§ **Work task**
Search the data for the word "will" and copy out every line that has it.

§ **Provided data**

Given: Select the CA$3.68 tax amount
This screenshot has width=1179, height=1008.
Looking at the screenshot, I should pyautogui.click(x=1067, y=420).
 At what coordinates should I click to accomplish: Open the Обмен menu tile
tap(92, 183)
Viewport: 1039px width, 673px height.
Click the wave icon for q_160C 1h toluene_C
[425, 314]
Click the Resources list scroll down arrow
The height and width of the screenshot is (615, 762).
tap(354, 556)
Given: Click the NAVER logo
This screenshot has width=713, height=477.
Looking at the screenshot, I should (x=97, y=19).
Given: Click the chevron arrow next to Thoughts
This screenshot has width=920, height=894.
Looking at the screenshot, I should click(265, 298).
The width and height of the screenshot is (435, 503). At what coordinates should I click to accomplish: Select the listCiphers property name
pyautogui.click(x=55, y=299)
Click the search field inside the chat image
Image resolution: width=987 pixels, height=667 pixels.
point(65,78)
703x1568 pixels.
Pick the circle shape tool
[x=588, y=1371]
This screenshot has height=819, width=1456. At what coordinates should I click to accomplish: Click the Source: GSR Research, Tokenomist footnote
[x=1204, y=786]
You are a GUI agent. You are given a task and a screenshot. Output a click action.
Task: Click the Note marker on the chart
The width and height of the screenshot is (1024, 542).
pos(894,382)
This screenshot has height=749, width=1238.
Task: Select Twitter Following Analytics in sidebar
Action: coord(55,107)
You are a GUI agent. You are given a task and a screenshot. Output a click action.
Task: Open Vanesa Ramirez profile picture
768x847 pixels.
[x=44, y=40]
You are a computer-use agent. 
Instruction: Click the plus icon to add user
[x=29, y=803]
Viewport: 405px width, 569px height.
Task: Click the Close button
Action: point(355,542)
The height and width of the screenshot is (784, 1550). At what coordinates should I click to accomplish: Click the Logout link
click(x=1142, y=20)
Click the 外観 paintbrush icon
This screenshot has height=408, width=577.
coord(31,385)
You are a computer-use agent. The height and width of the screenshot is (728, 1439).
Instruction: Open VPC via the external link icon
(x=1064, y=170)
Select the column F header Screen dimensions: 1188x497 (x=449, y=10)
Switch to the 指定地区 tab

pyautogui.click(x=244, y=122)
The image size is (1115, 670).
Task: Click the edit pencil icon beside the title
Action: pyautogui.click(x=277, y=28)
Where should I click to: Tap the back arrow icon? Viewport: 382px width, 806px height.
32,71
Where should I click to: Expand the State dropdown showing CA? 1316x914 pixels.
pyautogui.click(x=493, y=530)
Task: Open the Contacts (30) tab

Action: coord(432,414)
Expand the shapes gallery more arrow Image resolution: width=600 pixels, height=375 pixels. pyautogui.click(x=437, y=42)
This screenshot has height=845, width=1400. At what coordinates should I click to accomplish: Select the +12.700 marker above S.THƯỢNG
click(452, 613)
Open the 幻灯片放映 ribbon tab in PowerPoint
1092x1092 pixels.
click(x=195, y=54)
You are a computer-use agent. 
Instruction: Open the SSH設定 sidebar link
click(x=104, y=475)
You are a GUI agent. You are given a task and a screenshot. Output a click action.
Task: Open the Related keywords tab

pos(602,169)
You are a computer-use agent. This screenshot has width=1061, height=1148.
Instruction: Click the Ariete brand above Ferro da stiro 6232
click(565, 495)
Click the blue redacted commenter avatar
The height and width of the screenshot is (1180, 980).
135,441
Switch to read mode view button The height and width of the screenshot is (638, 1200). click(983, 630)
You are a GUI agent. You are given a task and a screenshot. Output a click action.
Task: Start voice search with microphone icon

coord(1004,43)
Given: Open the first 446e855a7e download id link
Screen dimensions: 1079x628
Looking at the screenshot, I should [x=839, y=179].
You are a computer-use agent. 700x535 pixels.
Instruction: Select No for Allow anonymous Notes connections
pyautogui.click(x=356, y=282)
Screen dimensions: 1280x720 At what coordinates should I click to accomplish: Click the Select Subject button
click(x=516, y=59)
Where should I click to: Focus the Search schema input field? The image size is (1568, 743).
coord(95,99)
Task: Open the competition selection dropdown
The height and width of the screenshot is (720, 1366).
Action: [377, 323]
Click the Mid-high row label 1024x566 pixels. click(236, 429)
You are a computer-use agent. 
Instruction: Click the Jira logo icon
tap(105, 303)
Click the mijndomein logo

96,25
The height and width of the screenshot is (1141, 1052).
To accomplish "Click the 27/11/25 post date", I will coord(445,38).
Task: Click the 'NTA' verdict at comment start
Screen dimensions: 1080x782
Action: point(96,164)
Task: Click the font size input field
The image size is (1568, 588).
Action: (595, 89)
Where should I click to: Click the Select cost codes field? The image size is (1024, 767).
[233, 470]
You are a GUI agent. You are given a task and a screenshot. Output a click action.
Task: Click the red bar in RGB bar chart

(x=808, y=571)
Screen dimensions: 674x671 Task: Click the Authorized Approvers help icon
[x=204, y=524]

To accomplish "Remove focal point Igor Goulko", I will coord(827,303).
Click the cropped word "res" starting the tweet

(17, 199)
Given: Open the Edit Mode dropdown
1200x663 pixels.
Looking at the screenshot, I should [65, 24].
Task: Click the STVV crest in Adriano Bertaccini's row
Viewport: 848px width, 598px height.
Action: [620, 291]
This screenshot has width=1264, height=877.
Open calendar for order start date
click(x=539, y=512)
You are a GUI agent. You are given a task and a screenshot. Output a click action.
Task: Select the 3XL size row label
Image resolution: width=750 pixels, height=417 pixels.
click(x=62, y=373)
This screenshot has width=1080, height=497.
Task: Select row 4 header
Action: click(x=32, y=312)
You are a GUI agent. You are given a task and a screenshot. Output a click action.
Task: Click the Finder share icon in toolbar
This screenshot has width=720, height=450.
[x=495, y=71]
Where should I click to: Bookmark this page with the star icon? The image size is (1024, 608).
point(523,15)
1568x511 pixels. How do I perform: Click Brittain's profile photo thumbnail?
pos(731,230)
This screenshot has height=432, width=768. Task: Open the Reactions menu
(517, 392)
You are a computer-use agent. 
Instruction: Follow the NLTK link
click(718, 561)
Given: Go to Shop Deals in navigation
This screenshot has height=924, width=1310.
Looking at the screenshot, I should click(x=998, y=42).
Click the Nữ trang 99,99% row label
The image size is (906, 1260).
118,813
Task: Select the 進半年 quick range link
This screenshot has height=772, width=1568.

§ **Written answer**
To accomplish "Click the 27/11/25 post date", I will coord(445,38).
To accomplish "Remove focal point Igor Goulko", I will coord(827,303).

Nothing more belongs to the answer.